His son was in the pediatric ICU while doctors worked to get the water and mucus out of his lungs, a process that took a few days. Once his son started to show positive improvement, he set out to find the young lifeguards who likely did the most important work early on.

“Once I knew Jaxson was somewhat stable, we weren’t out of the woods. I immediately got in my car and was trying to find these lifeguards because I wanted to check on them,” Pauley said. “Because trauma is a real thing.”

Pauley said the experience has opened his eyes to what lifeguards in public really do. The lifeguards are the ones remaining alert and concerned while families play or even sleep in the sun by the pool.

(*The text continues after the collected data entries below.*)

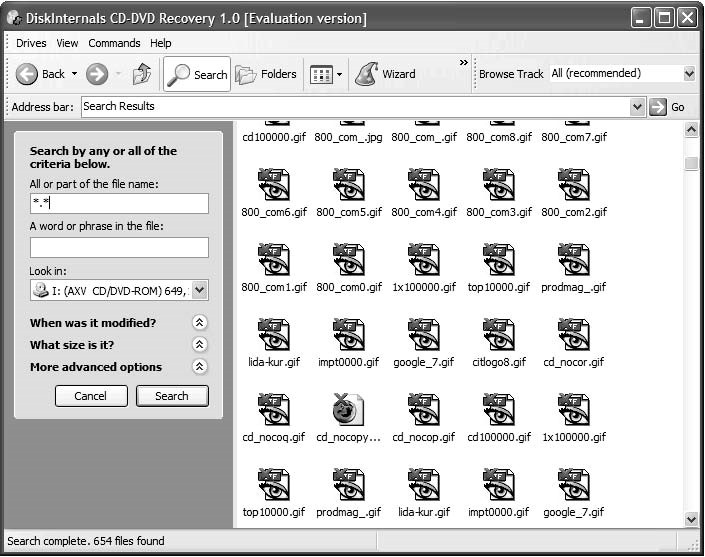Open the Address bar dropdown list
Screen dimensions: 705x557
click(637, 107)
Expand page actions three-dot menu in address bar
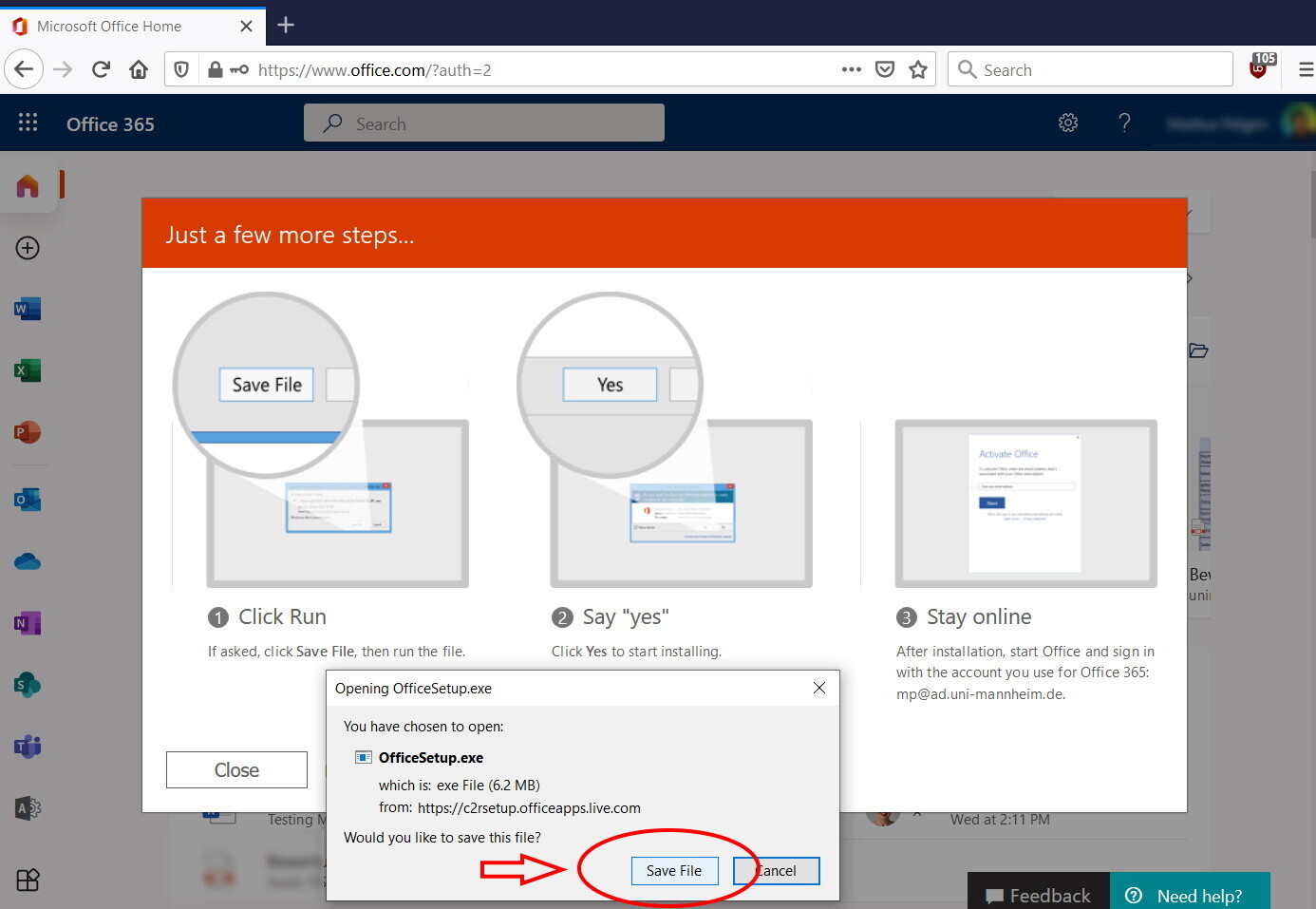 pos(851,69)
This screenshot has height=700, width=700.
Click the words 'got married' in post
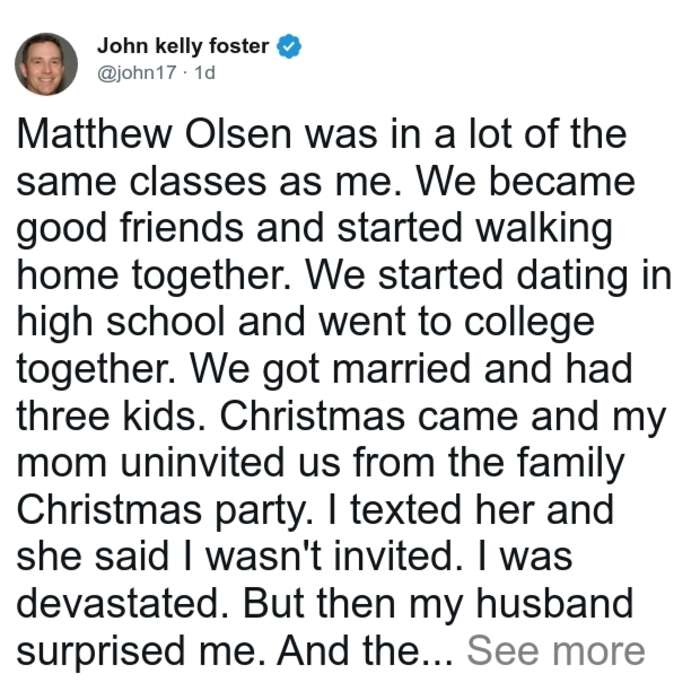pyautogui.click(x=367, y=370)
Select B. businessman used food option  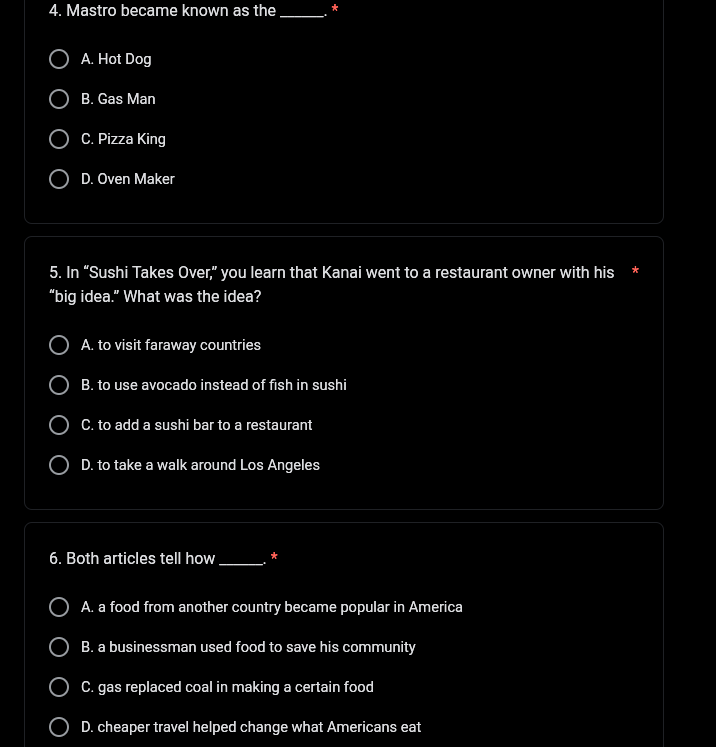pyautogui.click(x=59, y=647)
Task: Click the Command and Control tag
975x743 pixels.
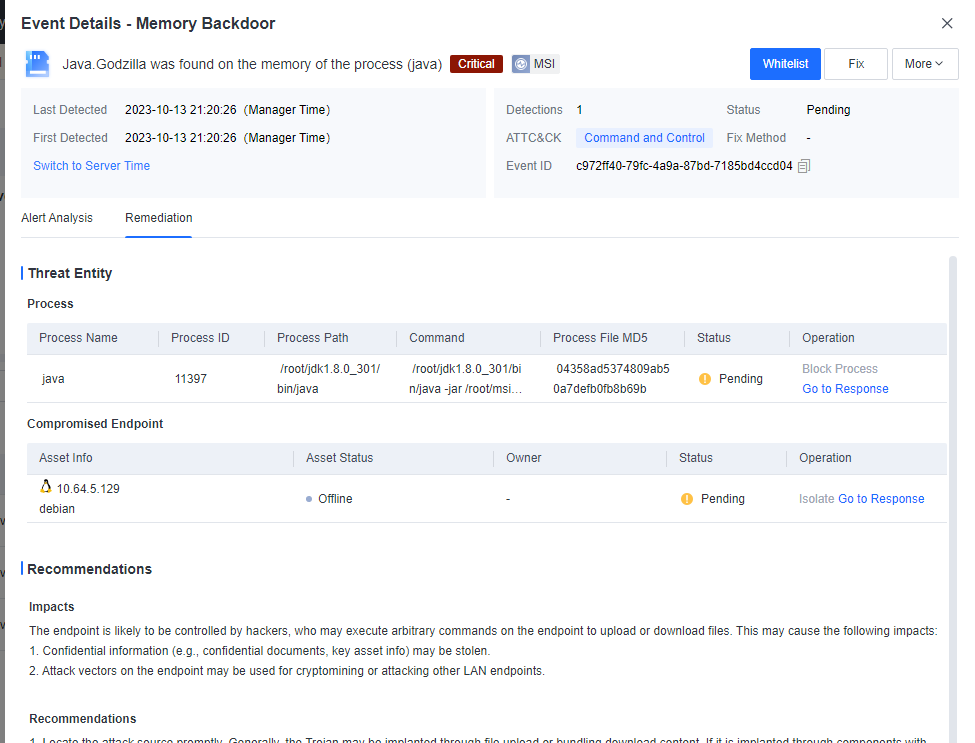Action: [x=644, y=138]
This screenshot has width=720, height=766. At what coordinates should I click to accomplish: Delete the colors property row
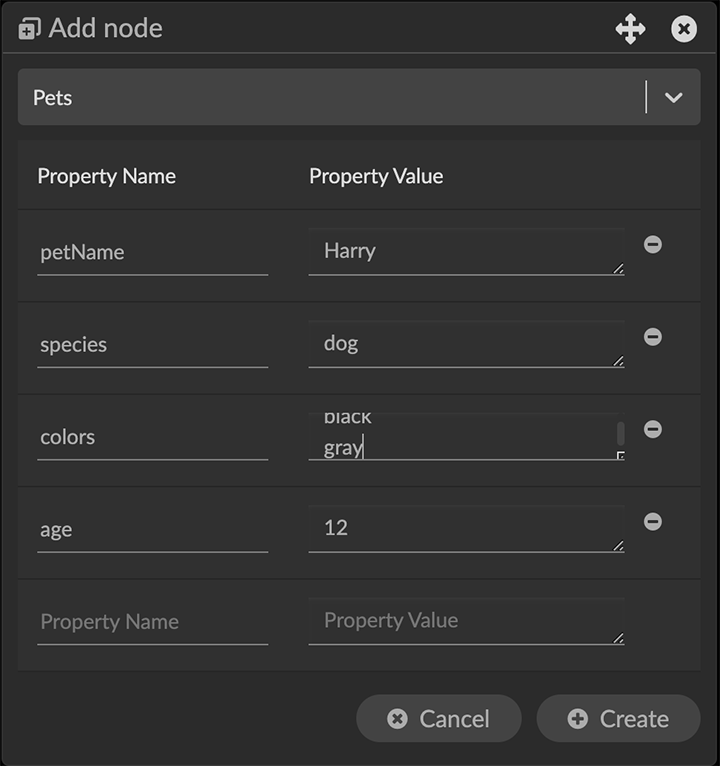pos(653,429)
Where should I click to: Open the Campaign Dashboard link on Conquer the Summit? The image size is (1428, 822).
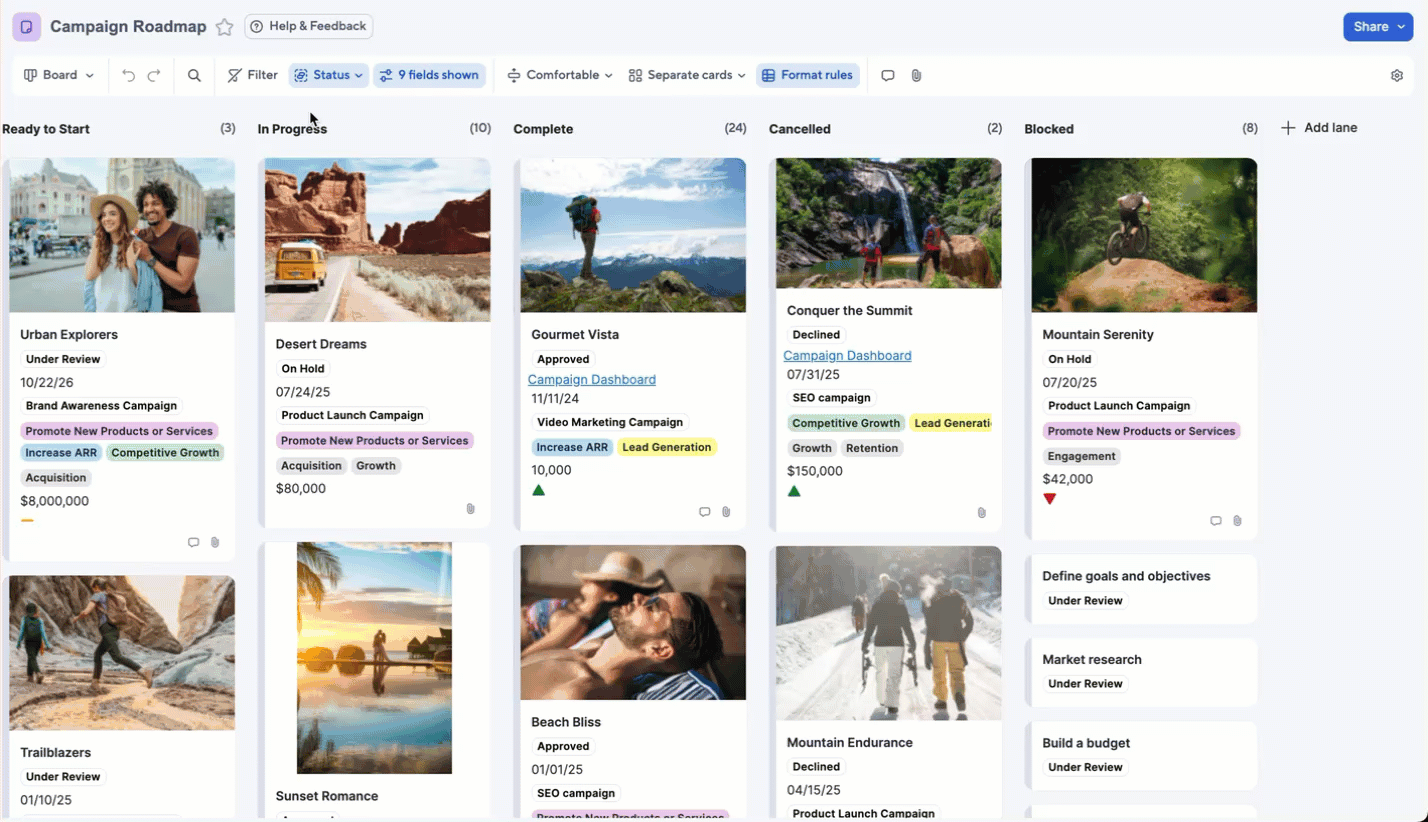pos(847,355)
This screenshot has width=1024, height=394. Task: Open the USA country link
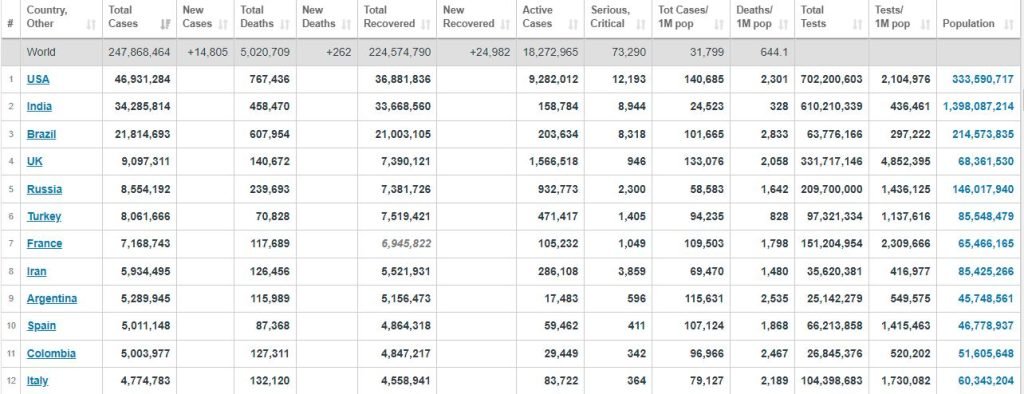pyautogui.click(x=38, y=79)
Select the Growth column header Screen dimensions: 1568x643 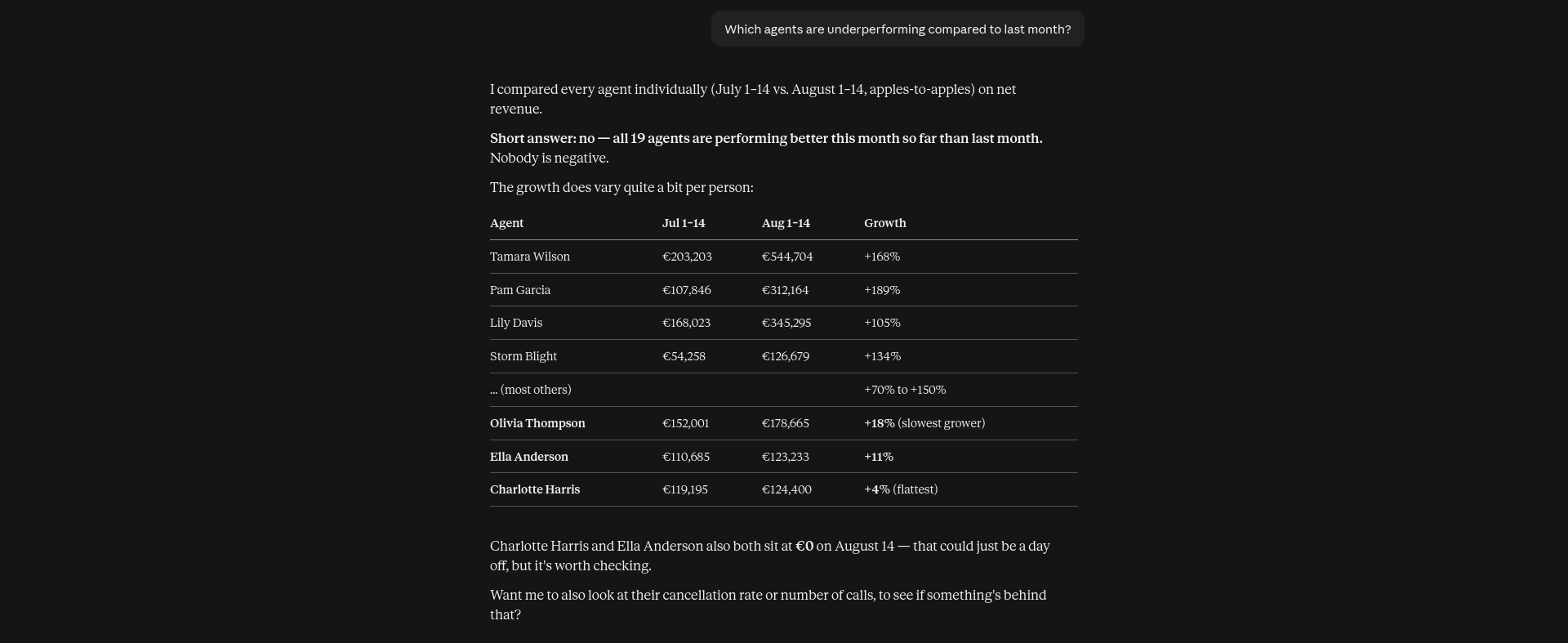(885, 223)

“It’s a very demanding job, and I think it’s underrated because people think we’re just going to the pool today, but they deal with a lot even on a so-called normal day,” Pauley said. “The amount of training they had and the way they put it into action is remarkable.”

For the Pauley family, this was a life-changing moment with a pleasant ending and a group of new acquaintances.

“I’ll forever be grateful for every lifeguard, every EMS worker, every doctor, and every nurse because it was not good; it was a very bad situation,” Pauley said.

Jackson is back to normal and at home, according to Pauley.